Proteins interact with multiple other proteins while carrying out their specific functions and the study of these protein-protein interactions (PPIs) is essential to further our understanding of biochemistry. The advent of new, elegant methodologies has allowed us to identify these protein interaction networks on an organismal level. We have come a long way in the investigation of PPIs, but what does this massive compilation of PPI data truly mean?
Omnipresent and omnipotent: proteins are everywhere and catalyze almost all living processes. The entire animal world, ranging from microbes to human beings, are constituted largely of proteins. A Biochemistry 101 class would define proteins, as compounds composed of carbon, hydrogen, oxygen and nitrogen, which are arranged as strands of amino acids. Together, these simple chemical compounds are one of the most important workhorses in living cells. Beyond this 101 definition, however, lies an endlessly complex field which we’re growing to understand little by little.
Protein-Protein Interactions
Proteins can interact with one another via beautifully regulated mechanisms in order to catalyze the reactions that make biology happen. Protein-protein interactions (PPI) add an extra layer of complexity to the functional analysis of proteins. Despite this, the identification of these biological networks is vital to understand the living cell and its intricacies.
Over the last few decades, the publication of the human genome and developments in the field of proteomics have added to our understanding of protein-protein interactions. Guaranteed high-throughput experimental methods, such as two-hybrid systems, mass spectrometry, phage display, and protein-chip technology, in recent years have enhanced the available PPI data.
Applications, Challenges, & Innovations
The ultimate applications of these advances are wide ranging and include everything from identification of drug targets to enhanced biofuel production, clearly making them of significant value to the research community and the public-at-large. However, the sheer volume of data produced by PPI experiments can be intimidating to researchers and separating the signal from the noise poses not just a challenge to laboratory validation but also to the computational analysis of available PPI data.
The massive quantities of PPI data being generated on a steady basis has led to the construction of biological databases, for the efficient organization and processing of this information.
Examples of these databases include:
- BioGRID (Biological General Repository for interaction datasets)
- STRING (Search Tool for the Retrieval of Interacting Genes/Proteins)
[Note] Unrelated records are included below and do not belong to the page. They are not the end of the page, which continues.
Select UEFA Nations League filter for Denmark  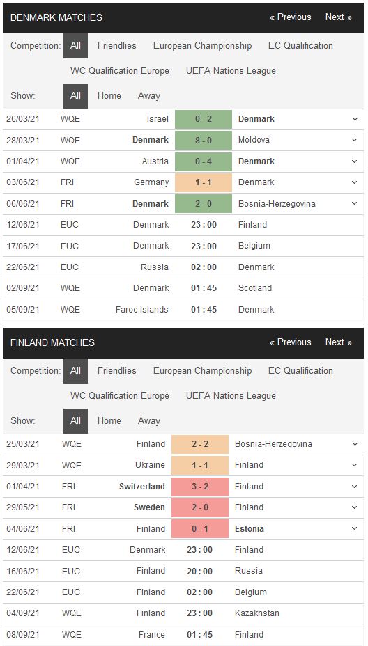231,71
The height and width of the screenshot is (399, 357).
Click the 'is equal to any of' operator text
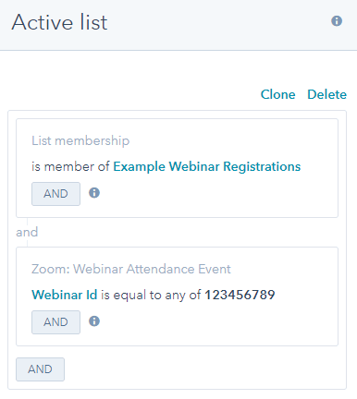[151, 295]
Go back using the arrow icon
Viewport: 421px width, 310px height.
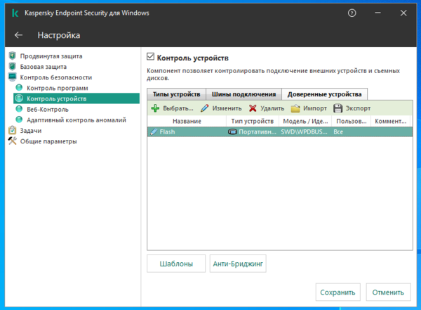click(19, 35)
- iHOP (Information Hyperlinked over Proteins)
- HPID (Human Protein Interaction Database)
Together, these popular resources are making it more efficient and more convenient for researchers to solve the mysteries of protein structure and function.
The Impact of Biological Databases
Recently a research group from Germany, used a creative proteomic approach to not just detect protein-protein interactions, but also characterize the strength of these interactions as well as their abundance in the cell (Hein et al., 2015). The different types of tools and databases of PPI networks available to us in recent times, also allow the identification of clinically significant interactions. For instance, in a recent publication (Lecca and Re, 2015), a novel algorithm was used to improve the biological interpretability of PPIs in order to detect differentially active cellular processes in biological datasets from patients with colorectal cancer.
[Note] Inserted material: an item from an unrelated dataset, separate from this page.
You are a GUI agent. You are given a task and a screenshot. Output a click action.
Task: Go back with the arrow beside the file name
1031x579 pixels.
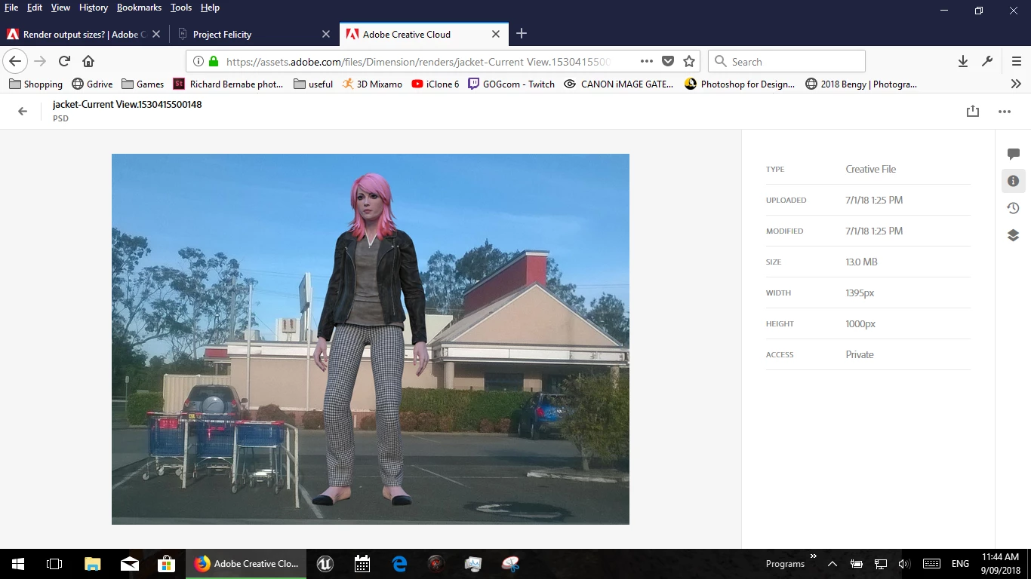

The potential of PPI datasets is immense, and a tight coordination between experimental and computational analysis is required to fully harness the power of this knowledge. Identification of both stable and transient protein-protein interactions will allow us to truly understand the dynamics of crosstalk occurring inside the living cell. While available methods are unable to predict interactions with 100% accuracy, the current advances in our organization and analysis of PPIs indicate that we are truly on the right track for understanding what makes biochemical processes tick.